Saisine de l'OMC : fortes hésitations



La Commission européenne confirme que l'embargo russe du 6 août sur les produits agroalimentaires de l'UE est un cas plus complexe que d'autres mesures prises auparavant par Moscou et contre lesquelles elle a entamé une procédure devant l'Organisation mondiale du commerce, comme cela a été le cas par exemple en février dernier contre l'embargo sur la viande porcine. Cette saisine de l'OMC est surtout réclamée par la Pologne, alors que d'autres États membres jugent utile de réagir avec précaution, craignant une escalade des tensions. La question est également analysée par la Commission avec les autres parties affectées par l'embargo russe. À l'issue d'un entretien avec son homologue espagnole, Isabel Garcia Tejerina, le ministre français de l'agriculture, Stéphane Le Foll, a jugé le 28 août qu'une saisine de l'OMC prendrait trop de temps.
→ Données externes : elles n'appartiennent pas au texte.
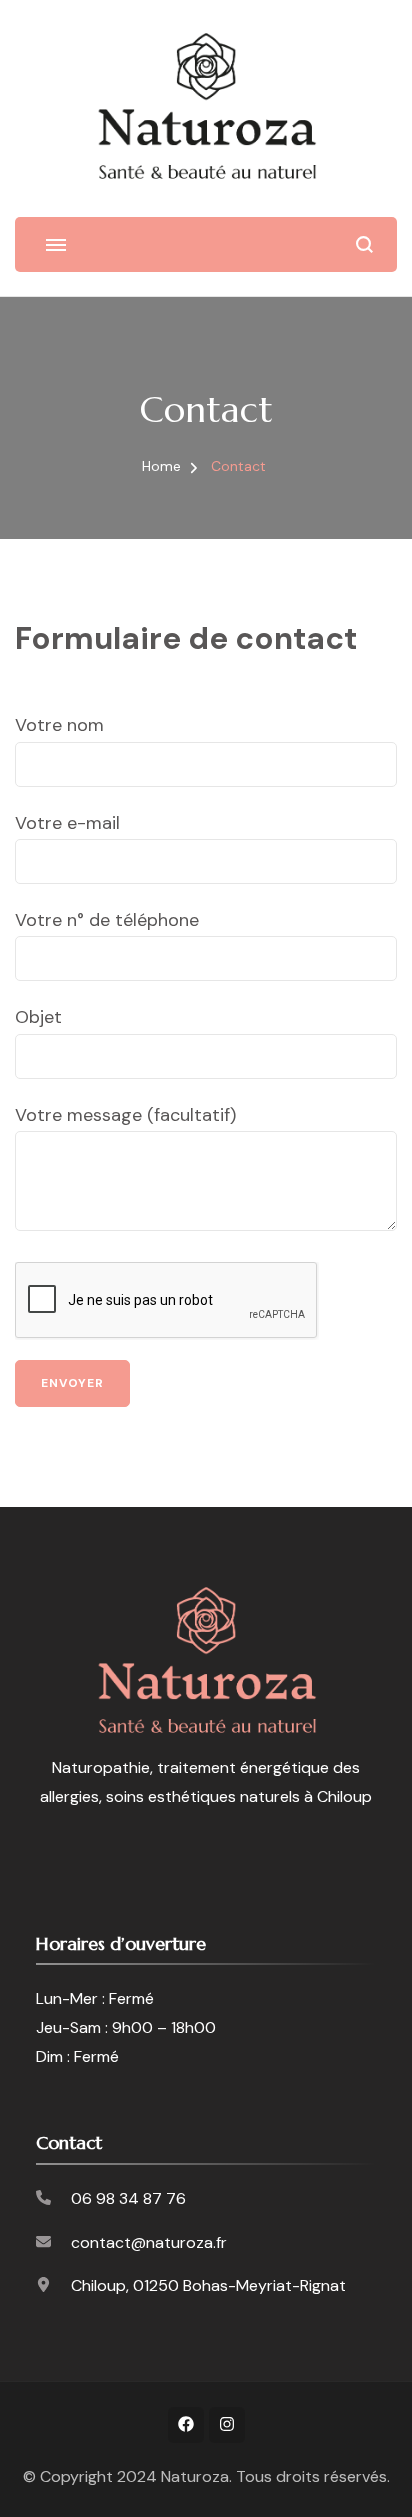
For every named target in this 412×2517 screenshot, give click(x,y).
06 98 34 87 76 (128, 2198)
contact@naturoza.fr (149, 2242)
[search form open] (364, 244)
Une procédure devant l'OMC « dure entre trois et quatre ans », a-t-il expliqué. « Je ne crois pas que nous soyons en mesure d'attendre aussi longtemps (...) parce que plus on attend, plus les situations peuvent se dégrader et plus ça peut coûter très cher ». Pour sa part, la présidence italienne du Conseil de l'UE considère que la décision – très politique – d'introduire éventuellement un recours à l'OMC contre l'embargo russe n'est pas du ressort des ministres de l'Agriculture.


… promotion…



Le renforcement du budget pour la promotion, décidé le 3 septembre, doit permettre une réorientation des exportations de l'UE. Les 30 millions supplémentaire débloqués par Bruxelles seront disponibles pour répondre aux demandes que peuvent déposer les organisations de producteurs jusqu'au 30 septembre. Si l'intégralité de l'enveloppe (de 60 millions € au total) n'est pas consommée, le solde restant sera disponible pour la deuxième tranche d'appels d'offres au printemps 2015 (pour laquelle 30 millions d'euros sont déjà programmés). La Commission européenne se veut optimiste sur la capacité de l'agriculture européenne à trouver de nouveaux marchés pour écouler ses productions (2). Dans sa note, Bruxelles indique que ses services ont commencé à chercher de nouveaux marchés fermés pour le moment à cause de barrières sanitaires ou phytosanitaires. En moyenne, l'UE devrait trouver des solutions, mais « si on regarde de manière plus spécifique les petites et moyennes exploitations, certaines risquent d'être frappées sévèrement alors qu'en temps normal elles sont parfaitement rentables. À mon avis il faut les aider à passer le cap », estime Dacian Ciolos. C'est la question qui devait être débattue entre les ministres de l'agriculture de l'UE le 5 septembre.